Last night was the second night that I spent in the cell in severe bondage. Both myself and my mentor wanted to up the ante to make the bondage even more strenuous than the night before. It suggested that its hooded head be attached via a chain to its labia piercings. In this way a sudden move of its head would cause it to pull on the rings causing an "ouch" response. In addition to that it put the electrified dildo in its pussy and turned it way up to a somewhat random setting.
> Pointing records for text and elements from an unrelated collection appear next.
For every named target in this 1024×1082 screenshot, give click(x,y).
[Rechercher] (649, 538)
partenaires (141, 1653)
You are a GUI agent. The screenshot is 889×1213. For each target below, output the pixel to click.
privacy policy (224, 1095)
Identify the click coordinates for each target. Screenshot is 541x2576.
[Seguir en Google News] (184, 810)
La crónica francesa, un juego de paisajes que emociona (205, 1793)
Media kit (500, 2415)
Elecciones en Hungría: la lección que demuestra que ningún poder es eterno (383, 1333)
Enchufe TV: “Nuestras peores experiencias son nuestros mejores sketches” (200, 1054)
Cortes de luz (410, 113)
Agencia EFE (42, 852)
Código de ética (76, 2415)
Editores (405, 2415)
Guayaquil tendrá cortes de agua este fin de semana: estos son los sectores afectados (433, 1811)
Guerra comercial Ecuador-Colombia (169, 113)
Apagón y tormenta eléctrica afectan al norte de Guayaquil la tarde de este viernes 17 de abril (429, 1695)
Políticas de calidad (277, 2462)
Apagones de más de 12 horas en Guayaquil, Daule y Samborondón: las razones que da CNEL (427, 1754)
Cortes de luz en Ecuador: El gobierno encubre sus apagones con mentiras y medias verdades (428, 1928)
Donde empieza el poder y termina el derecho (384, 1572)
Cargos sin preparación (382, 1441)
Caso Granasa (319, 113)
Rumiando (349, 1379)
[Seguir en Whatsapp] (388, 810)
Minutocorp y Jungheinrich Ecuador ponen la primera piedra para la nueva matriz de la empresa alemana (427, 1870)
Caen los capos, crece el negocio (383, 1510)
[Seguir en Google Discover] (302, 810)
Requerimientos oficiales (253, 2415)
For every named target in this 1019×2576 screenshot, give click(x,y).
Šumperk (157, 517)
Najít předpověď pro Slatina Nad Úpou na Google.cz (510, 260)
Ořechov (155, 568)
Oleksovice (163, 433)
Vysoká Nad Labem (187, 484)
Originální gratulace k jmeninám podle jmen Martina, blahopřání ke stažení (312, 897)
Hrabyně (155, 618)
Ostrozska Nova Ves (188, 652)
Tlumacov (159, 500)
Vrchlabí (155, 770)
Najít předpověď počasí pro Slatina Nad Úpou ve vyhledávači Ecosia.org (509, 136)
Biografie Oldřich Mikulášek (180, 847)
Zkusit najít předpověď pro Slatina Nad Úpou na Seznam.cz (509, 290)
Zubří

Why does it want this? Why does it enjoy pain? why does this very restrictive bondage thrill me like it does? Honestly...it has no idea. All it knows is that the first 5 hours were torture, a maelstrom of thoughts, head spinning with one thought after another. The pain of my limbs, the knowledge that it WANTED this, the wetness in my electrified pussy, the hands and feet that are nearly helpless but not quite. Yes, i cried again...yes, I fought my urges to escape it, yes I absolutely loved it and want more. It can't say why still. It feels itself changing, loving the silence and the exquisite pain, but still not sure why.
Half way through the night it woke up. Didn't even realize sleep had come, but it was panicked and felt it had to get out. It took everything apart and gave itself a break. My mentor was there with me guiding me through it even though it was 4 am. Thank you for that! After a break it was determined it would finish the time, hooked itself up and honestly, don't remember another thing until the alarm went off. it slept like a baby.
Throughout the day he has asked me for my thoughts, for how things felt, for my fears. All it can think of is it wants more...how even with the tough parts it is craving it. What will change over the coming days and weeks? It does not know what growth will occur only that there will be growth and pleasure and pain. Right now it is trying to earn more than 3 minutes on its fuck machine!